Il Ministro della Cultura Gennaro Sangiuliano annuncia che il governo italiano valuterà tutte le strade possibili per acquistare un bozzetto di Leonardo da Vinci, attualmente in Francia, se l'attribuzione al genio italiano sarà confermata. Il sottosegretario Vittorio Sgarbi non crede all'autenticità dell'opera.

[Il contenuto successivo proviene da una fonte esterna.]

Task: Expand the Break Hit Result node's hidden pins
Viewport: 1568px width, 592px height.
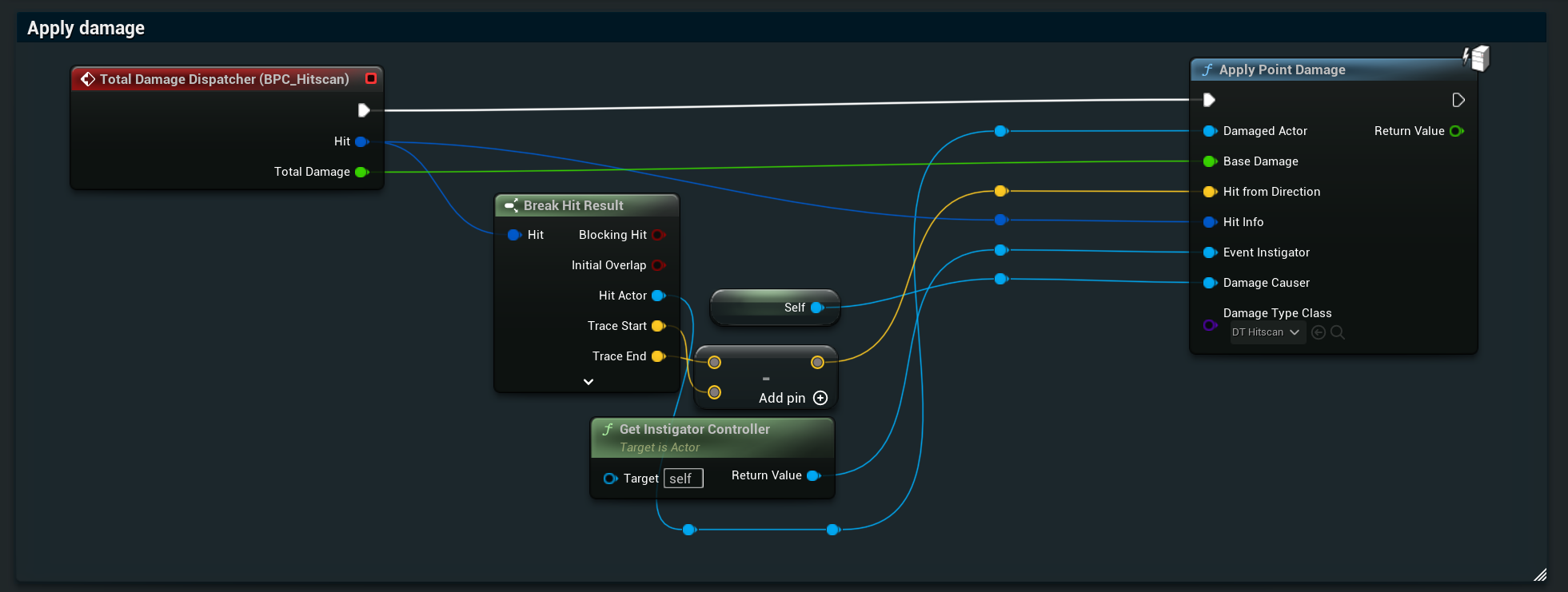Action: click(x=588, y=382)
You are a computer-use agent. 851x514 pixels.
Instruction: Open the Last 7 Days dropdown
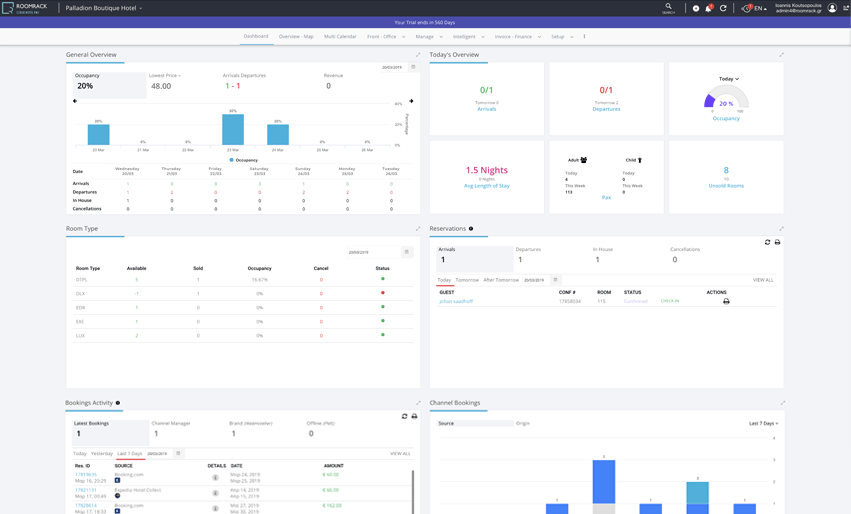click(x=764, y=423)
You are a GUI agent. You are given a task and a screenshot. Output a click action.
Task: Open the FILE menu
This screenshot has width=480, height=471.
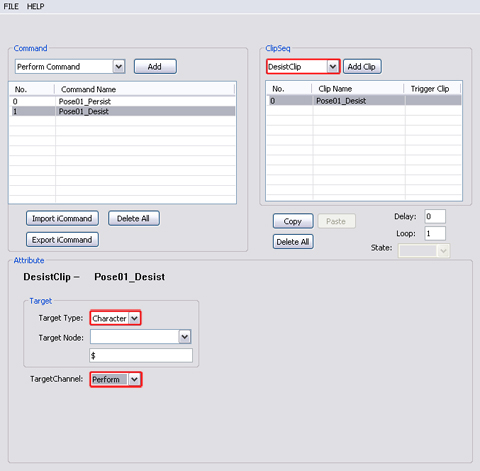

Leonardo  e il bozzetto conteso
Leonardo e il bozzetto conteso

L’Italia è pronta a riprendersi dalla Francia un disegno di Leonardo da Vinci, un bozzetto a penna e inchiostro su carta del Martirio di San Sebastiano, che dovrebbe andare all’asta dopo il fallito tentativo del Louvre di acquisirlo. "Se dovesse essere confermata l’attribuzione del disegno al genio italiano e se l’opera dovesse veramente finire all’asta, il Ministero, attraverso gli organi competenti, verificherà tutte le strade possibili, incluso il coinvolgimento di soggetti privati e mecenati, per avanzare un’offerta d’acquisto ponderata e giusta e destinare l’opera a un grande museo pubblico italiano" ha annunciato il ministro della Cultura Gennaro Sangiuliano. Il bozzetto si trova in Francia e il proprietario dell’opera si sarebbe rifiutato di venderlo al Louvre avendo giudicato, si dice, l’offerta statale di 10 milioni di euro troppo bassa. E aprendo così una vicenda giudiziaria che si è conclusa nei giorni scorsi con la sconfitta del ministero francese della Cultura e del Museo del Louvre: il bozzetto, ora stimato 15 milioni di euro, potrà essere venduto all’asta ed esportato. Da qui l’interesse di Sangiuliano. Non crede però alla sua autenticità il sottosegretario alla Cultura Vittorio Sgarbi. "Sprovveduto chi lo volesse acquistare, anche a un centesimo della cifra richiesta. Il disegno non è di Leonardo ed è mediocre", ha detto ieri.